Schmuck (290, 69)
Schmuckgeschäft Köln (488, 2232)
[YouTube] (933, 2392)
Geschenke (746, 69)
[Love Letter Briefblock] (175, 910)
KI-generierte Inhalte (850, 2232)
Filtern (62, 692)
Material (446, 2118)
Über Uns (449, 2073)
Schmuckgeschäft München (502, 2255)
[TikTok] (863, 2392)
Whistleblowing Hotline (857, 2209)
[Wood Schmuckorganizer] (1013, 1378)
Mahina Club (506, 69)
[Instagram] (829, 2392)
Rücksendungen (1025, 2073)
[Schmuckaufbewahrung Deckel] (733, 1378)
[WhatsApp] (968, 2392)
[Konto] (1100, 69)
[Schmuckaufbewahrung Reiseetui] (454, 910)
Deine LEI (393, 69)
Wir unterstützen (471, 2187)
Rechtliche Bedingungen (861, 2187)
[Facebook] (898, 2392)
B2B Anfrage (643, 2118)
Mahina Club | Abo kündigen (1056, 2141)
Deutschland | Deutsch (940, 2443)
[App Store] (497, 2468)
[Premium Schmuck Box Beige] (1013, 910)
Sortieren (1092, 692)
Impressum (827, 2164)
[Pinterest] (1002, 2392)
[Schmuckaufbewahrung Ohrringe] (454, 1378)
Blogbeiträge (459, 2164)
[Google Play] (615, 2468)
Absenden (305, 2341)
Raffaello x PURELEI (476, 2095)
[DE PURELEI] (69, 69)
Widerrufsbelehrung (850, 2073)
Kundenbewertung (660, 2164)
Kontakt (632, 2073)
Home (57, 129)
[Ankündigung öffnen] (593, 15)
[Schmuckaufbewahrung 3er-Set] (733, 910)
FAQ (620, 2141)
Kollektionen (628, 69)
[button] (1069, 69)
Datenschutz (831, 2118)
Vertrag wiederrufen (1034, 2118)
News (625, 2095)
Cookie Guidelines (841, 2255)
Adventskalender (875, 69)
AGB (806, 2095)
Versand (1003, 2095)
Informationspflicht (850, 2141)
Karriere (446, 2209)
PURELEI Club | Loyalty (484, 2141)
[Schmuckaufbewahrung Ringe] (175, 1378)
+---+
▶ **Objective**
Reproduce the material above line for line, leaving every character unchanged.

▶ **Task answer**
Schmuck (290, 69)
Schmuckgeschäft Köln (488, 2232)
[YouTube] (933, 2392)
Geschenke (746, 69)
[Love Letter Briefblock] (175, 910)
KI-generierte Inhalte (850, 2232)
Filtern (62, 692)
Material (446, 2118)
Über Uns (449, 2073)
Schmuckgeschäft München (502, 2255)
[TikTok] (863, 2392)
Whistleblowing Hotline (857, 2209)
[Wood Schmuckorganizer] (1013, 1378)
Mahina Club (506, 69)
[Instagram] (829, 2392)
Rücksendungen (1025, 2073)
[Schmuckaufbewahrung Deckel] (733, 1378)
[WhatsApp] (968, 2392)
[Konto] (1100, 69)
[Schmuckaufbewahrung Reiseetui] (454, 910)
Deine LEI (393, 69)
Wir unterstützen (471, 2187)
Rechtliche Bedingungen (861, 2187)
[Facebook] (898, 2392)
B2B Anfrage (643, 2118)
Mahina Club | Abo kündigen (1056, 2141)
Deutschland | Deutsch (940, 2443)
[App Store] (497, 2468)
[Premium Schmuck Box Beige] (1013, 910)
Sortieren (1092, 692)
Impressum (827, 2164)
[Pinterest] (1002, 2392)
[Schmuckaufbewahrung Ohrringe] (454, 1378)
Blogbeiträge (459, 2164)
[Google Play] (615, 2468)
Absenden (305, 2341)
Raffaello x PURELEI (476, 2095)
[DE PURELEI] (69, 69)
Widerrufsbelehrung (850, 2073)
Kundenbewertung (660, 2164)
Kontakt (632, 2073)
Home (57, 129)
[Ankündigung öffnen] (593, 15)
[Schmuckaufbewahrung 3er-Set] (733, 910)
FAQ (620, 2141)
Kollektionen (628, 69)
[button] (1069, 69)
Datenschutz (831, 2118)
Vertrag wiederrufen (1034, 2118)
News (625, 2095)
Cookie Guidelines (841, 2255)
Adventskalender (875, 69)
AGB (806, 2095)
Versand (1003, 2095)
Informationspflicht (850, 2141)
Karriere (446, 2209)
PURELEI Club | Loyalty (484, 2141)
[Schmuckaufbewahrung Ringe] (175, 1378)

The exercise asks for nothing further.